CBS 8 did a side-by-side comparison using current fuel prices in San Diego.
Brian Hall is the Art Director at CBS 8. He drives an all-electric Fiat and he does not have rooftop solar.
“It’s a 2019. It’s the electric version of the Fiat 500. And, it’s just a little car to scoot around town in,” said Hall. “If we had solar it would be almost free to drive.”
First, Hall charged up his EV to 100 percent. Then, he drove exactly 10 miles.
Because Hall owns an electric vehicle, SDG&E gives him a reduced rate for charging his vehicle after midnight.
“Because I charge at night after midnight, I get a special time-of-day rate which is under 20 cents per kilowatt hour,” said Hall.
But for this test, we are going to assume Hall does not charge after midnight and we’ll use the average San Diego County electricity rate of 36.5 cents per kilowatt hour, as determined for December 2021 by the Bureau of Labor Statistics.
After driving 10 miles, Hall re-charged his car to 100%. It took 2.88 hours, and we multiplied that by the average rate of 36.5 cents per hour.
“Topping up my car after driving 10 miles cost $1.05,” said Hall.
So, again, a 10 mile drive in Hall’s electric car cost him $1.05 to recharge.
Over the next eight years, San Diego County is going to need more than 100,000 additional electric vehicle charging stations at an estimated cost of more than $1 billion, according to the California Energy Commission and current cost estimates of EV charging station installations.
As a result, there is a debate over whether SDG&E ratepayers may have to foot the bill for some of those installations.
************
Please reproduce the EV charging cost text word for word, from "So, again, a" up to and including "of those installations.".

■ **SUPPLIED INFORMATION**
************
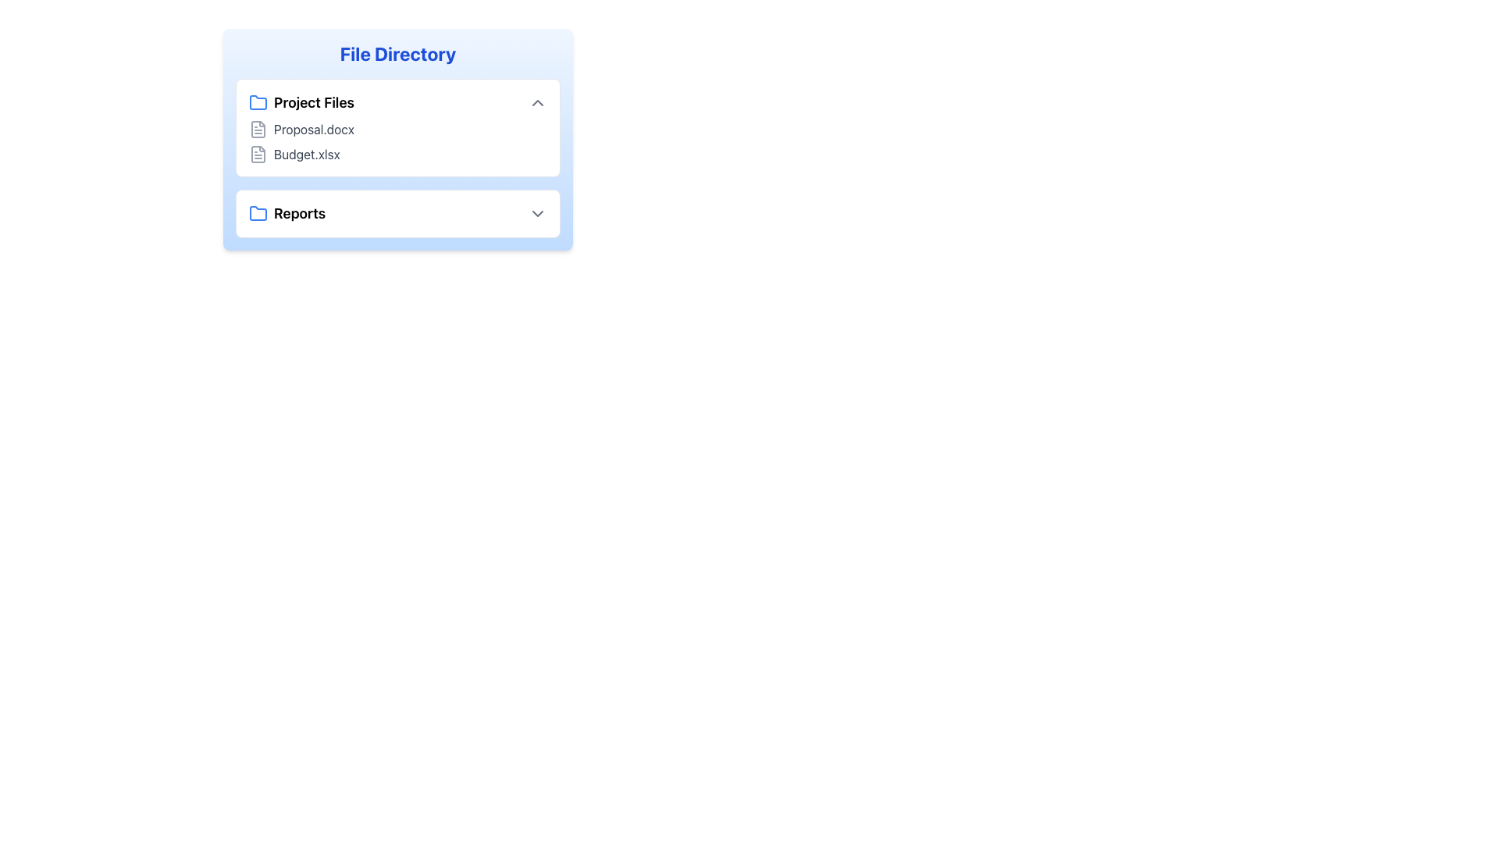  I want to click on the list item representing the document named 'Proposal.docx' in the 'Project Files' section, so click(397, 128).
************
■ **SOLVED PROBLEM**
So, again, a 10 mile drive in Hall’s electric car cost him $1.05 to recharge.
Over the next eight years, San Diego County is going to need more than 100,000 additional electric vehicle charging stations at an estimated cost of more than $1 billion, according to the California Energy Commission and current cost estimates of EV charging station installations.
As a result, there is a debate over whether SDG&E ratepayers may have to foot the bill for some of those installations.